PatrickMcEvoyHalston
20-03-2009
Validate your ass
Just to be clear--if there is one thing I wish she would take more seriously, it is her RESISTANCE to surrendering good things in pursuit of green living. Insist on excellence, regardless--and consumer push will generate better eco-products. For example, recycled paper is really improving in quality, owing to Europeans unwillingness to write on anything other than high quality paper. We should do the same with toilet paper--no joke! We really shouldn't have toilet paper which gives us rashes--what a bummer! (okay, that's a joke). Believe it; insist on it; and companies will deliver.
VivianLea Doubt
20-03-2009
The servant problem
"I knew John wanted to be green as much as I did. But for some reason, he didn't seem to suffer from the same sickening sense of guilt. Why was that? What was wrong with me?"
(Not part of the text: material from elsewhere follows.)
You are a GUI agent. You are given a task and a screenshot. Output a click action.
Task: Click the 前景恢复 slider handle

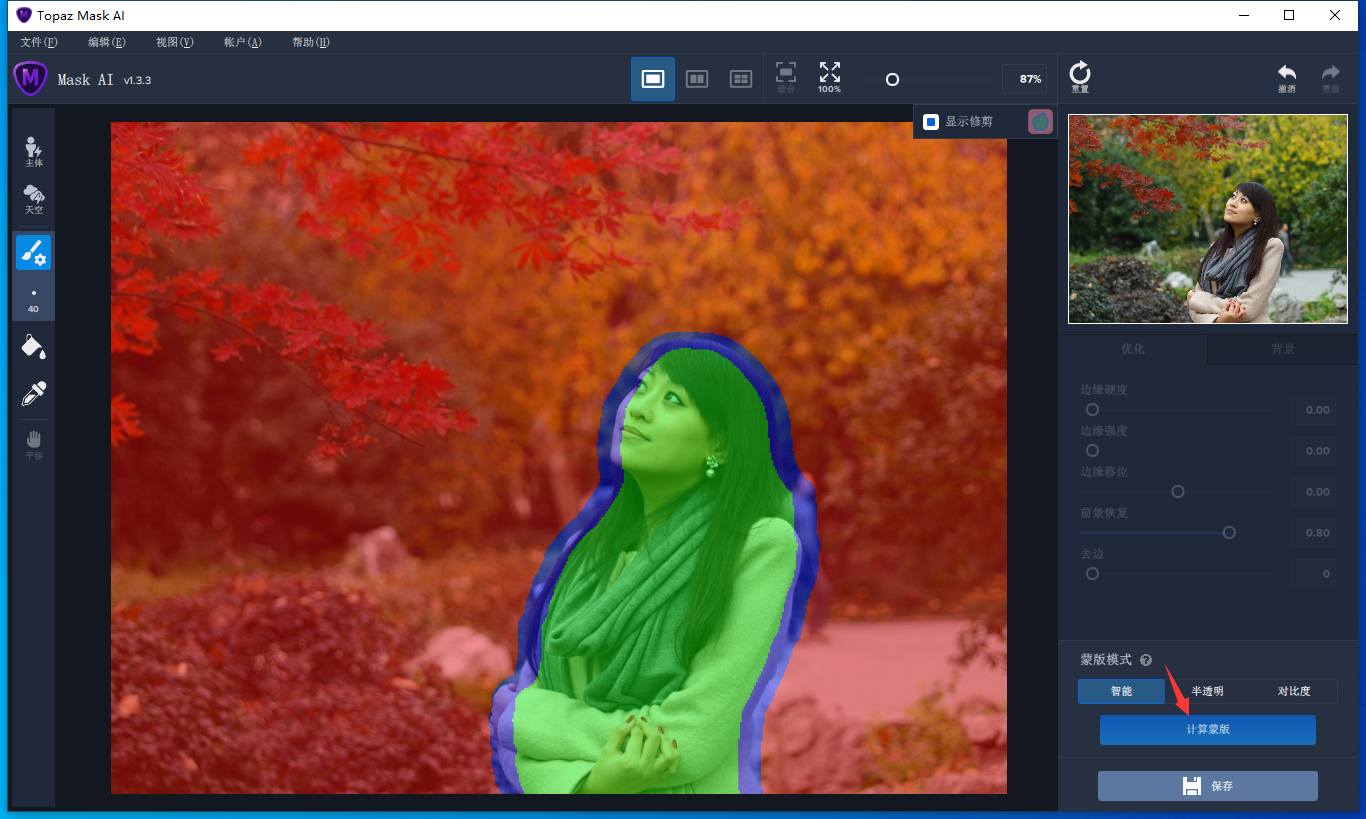pos(1229,533)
Tempting, almost too tempting, but I'll pass. Not for any reasons of politesse, just the sheer weight of the horror of it all. Yep, the personal is politics - and this perhaps one of the most disturbing commentaries of our current socio-political milieu, for it purports to be humorous. Perhaps we can look forward to a book on the trials of finding domestic help trained for the green household.
Words fail me, and I must resort to quoting Seth, in a long-ago-and-far away thread: "Disgorge the rich."
Fii
21-03-2009
My brilliant idea for the moms
I'd walk up to them on the schoolyard and ask why they didn't adopt a starving child rather than add to the staggering nightmare population of this Earth.
But then, what would that do to MY reputation in the neighbourhood?
DSB
21-03-2009
Ouch!
I hear your cries for revolution, but keep it cool.
The majority of people in North America don't think about making any sacrifices to see a better world. Harding self-consciously describes the transition to awareness, which is wrought with selfish feelings, feelings of loss, et cetera.
I don't think that she's trying to make herself out to be a heroine — in fact, this is a quite revealing and potentially embarrassing confession. What's more, is that it's accessible to many people — educated or not.
G West
21-03-2009
Stump and Patrick
I think you have to read the whole book - and remember, she's trying to be funny.
Nothing wrong with even the most serious minded folks having a bit of a laugh. And, she's obviously doing it mostly at her own expense.
Cheers
As for trying to impress the ladies, you haven't been around here long enough to be able to make that comment Patrick.
As for recycled toilet paper, I travelled extensively in Eastern Europe in the 90s and the one thing you could be guaranteed to find in every city were peddlers hawking rolls of Western toilet paper. They always sold out.
Stump
22-03-2009
read the book
"I think you have to read the whole book - and remember, she's trying to be funny."
I doubt that's (reading the whole book) going to happen. The heavy burden of the Soccer Mom rates about four hundred and nineteenth on my list of interests. :-)
JStog
22-03-2009
The Environmently Correct solution
Vancouver's such a clean city. But Is it
Green or Greenwash. Reduce Reuse Refuse to export the problem to someone elses back yard. Where does it go?
http://www.cbc.ca/canada/british-columbia/story/2009/03/20/bc-chemicals-water-arsenic.html
Instead of Digging up the grass to plant pretty Gardens The New Mayor Robertson should take this toxic mess back and deal with it in the City Of Vancouver..The Chicken Mayor is in Charge Now.
Do Chickens need homes before the homeless. Get the priorities straight.